Morreu o Rei Oyo Nyimba de Tooro, o mais jovem monarca do mundo, aos 34 anos – Correio da Kianda
Oyo Nyimba Kabamba Iguru Rukidi IV, o soberano do reino tradicional de Tooro, no oeste de Uganda, faleceu aos 34 anos de idade, confirmou o primeiro-ministro do reino, Calvin Armstrong Rwomiire Akiiki. Conhecido historicamente por ter sido coroado como o monarca mais jovem do mundo em 1995, com apenas três anos de idade, o falecimento do líder tradicional gerou uma onda de consternação e mensagens de condolências em toda a região da África Oriental e nas redes sociais.
O monarca assumiu a coroa a 12 de Setembro de 1995, após a morte repentina do seu pai, o rei Rukirabasaija Patrick David Matthew Kaboyo Olimi III. Embora o Uganda seja uma república governada por um presidente eleito, a Constituição do país reconhece as monarquias tradicionais. Estes reinos pré-coloniais, como Tooro, situado próximo da fronteira com a República Democrática do Congo, não detêm poder político executivo directo, mas exercem uma enorme influência cultural, social e espiritual sobre as suas comunidades.
De acordo com as declarações oficiais das autoridades locais, o rei encontrava-se a receber tratamento médico nos Estados Unidos da América antes do seu falecimento, conforme revelou Balaam Barugahara, ministro do governo do Presidente Yoweri Museveni. O chefe do governo do reino de Tooro limitou-se a confirmar o óbito sem avançar detalhes sobre as causas da morte, classificando o momento como uma perda incomensurável para o povo e para a história da nação.
Apesar de o rei Oyo Nyimba não ter contraído matrimónio, o primeiro-ministro Calvin Armstrong Rwomiire Akiiki assegurou que a continuidade da coroa está plenamente salvaguardada, confirmando que o malogrado monarca deixou um herdeiro legítimo ao trono. A notícia da sua morte provocou reacções imediatas de figuras de destaque da sociedade civil e da política ugandesa, incluindo o músico e líder da oposição Bobi Wine, que manifestou o seu profundo pesar através das plataformas digitais.

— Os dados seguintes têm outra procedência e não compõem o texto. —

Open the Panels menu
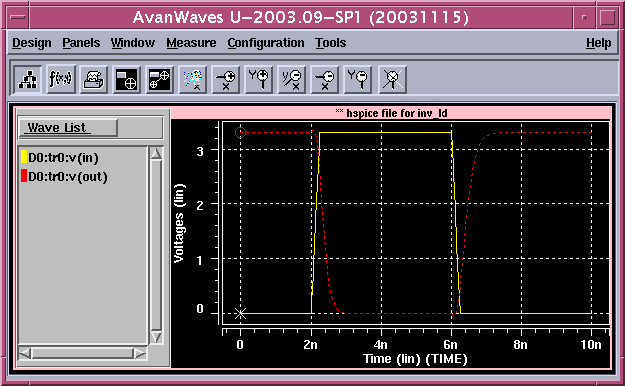The width and height of the screenshot is (625, 386). 81,43
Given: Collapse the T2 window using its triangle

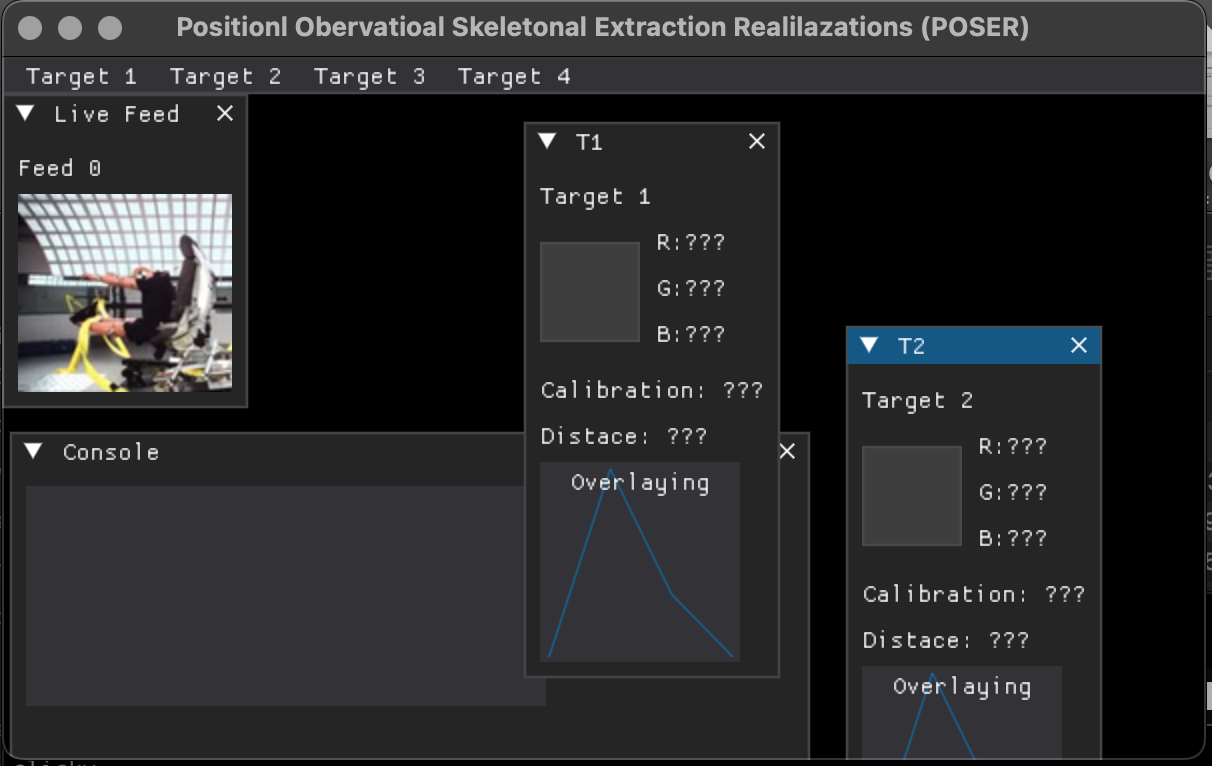Looking at the screenshot, I should (x=869, y=346).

O percurso de Oyo Nyimba foi frequentemente elogiado pela sua proximidade com a juventude e pela capacidade de modernizar as estruturas tradicionais sem perder a identidade cultural do seu povo. A sua liderança era vista como um símbolo de energia e renovação, inspirando novas perspectivas para o desenvolvimento socioeconómico da região de Tooro e servindo de ponte entre o passado histórico e os desafios da modernidade africana.